What to do:
a - Answer the following about the passage on designing page objects, one line each:
(i) Which two Spring PetClinic entities are given as examples of things that have been unit-tested?
(ii) In what year was Fowler's definition of a user journey test published?
(iii) What class would be created to handle an Add Owner page?
b - Extend the passage on designing page objects, starting after its final sentence.

Designing page objects

For web applications and system testing, we do not want to exercise just one unit of the system but the entire system. We want to do what we called system testing. What should we test in a web application, with all the components working together and an infinite number of different paths to test?

Following what we discussed in the testing pyramid, all the units of the web application are at this point (we hope) already tested at the unit or integration level. The entities in the Spring PetClinic, such as Owner or Pet, have been unit-tested, and all the queries that may exist in DAOs have also been tested via integration tests similar to what we just did.

But if everything has already been tested, what is left for us to test? We can test the different user journeys via web testing. Here is Fowler’s definition of a user journey test (2003): “User-journey tests are a form of business-facing test, designed to simulate a typical user’s journey through the system. Such a test will typically cover a user’s entire interaction with the system to achieve some goal. They act as one path in a use case.”

Think of possible user journeys in the Spring PetClinic application. One possible journey is the user trying to find owners. Other possible journeys include the user adding a new owner, adding a pet to the owner, or adding a log entry of the pet after the pet visits the veterinarian.

Let’s test one journey: the find owners journey. We will code this test using a Page Object pattern. Page objects (POs) help us write more maintainable and readable web tests. The idea of the Page Object pattern is to define a class that encapsulates all the (Selenium) logic involved in manipulating one page.

For example, if the application has a List of Owners page that shows all the owners, we will create a ListOfOwnersPage class that will know how to handle it (such as extracting the names of the owners from the HTML). If the application has an Add Owner page, we will create an AddOwnerPage class that will know how to handle it (such as filling out the form with the name of the new owner and clicking the button that saves it). Later, we will put all these POs together in a JUnit test, simulate the whole journey, and assert that it went as expected.

When I write Selenium web tests, I prefer to start by designing my POs. Let’s begin by modeling the first page of this journey: the Find Owners page. This page is shown in figure 9.5, and the page can be accessed by clicking the Find Owners link in the menu.

Data block:

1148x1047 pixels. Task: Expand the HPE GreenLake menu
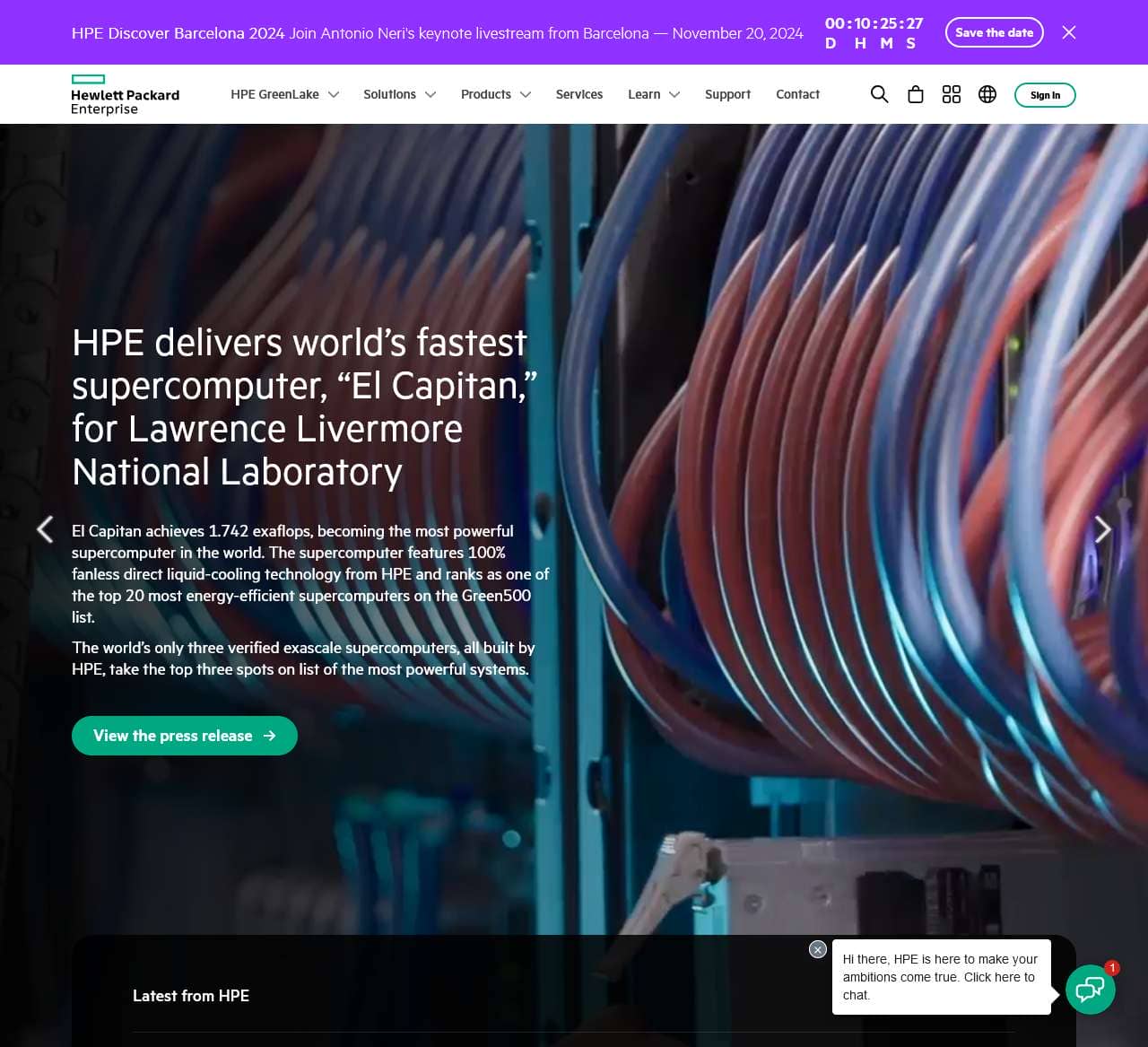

Responses for each task:
a -
(i) Owner and Pet.
(ii) 2003.
(iii) AddOwnerPage.

b -
Figure 9.5 The Find Owners page

This page primarily contains one interesting thing to be modeled: the “find owners” functionality. For that to work, we need to fill in the Last Name input field and click the Find Owners button. Let’s start with that.

Listing 9.25 FindOwners page object

public class FindOwnersPage extends PetClinicPageObject {
 
  public FindOwnersPage(WebDriver driver) {                             ❶
    super(driver);
  }
 
  public ListOfOwnersPage findOwners(String ownerLastName) {            ❷
    driver.findElement(By.id("lastName")).sendKeys(ownerLastName);      ❸
 
    WebElement findOwnerButton = driver
      .findElement(By.id("search-owner-form"))
      .findElement(By.tagName("button"));
    findOwnerButton.click();                                            ❹
 
    ListOfOwnersPage listOfOwnersPage = new ListOfOwnersPage(driver);   ❺
    listOfOwnersPage.isReady();                                         ❻
    return listOfOwnersPage;
  }
}

❶ The constructor of all our POs receives the Selenium driver. The PO needs it to manipulate the web page.

❷ This method is responsible for finding an owner on this page based on their last name.

❸ Finds the HTML element whose ID is lastName and types the last name of the owner we are looking for.

❹ Clicks the Find Owner button. We find it on the page by its ID.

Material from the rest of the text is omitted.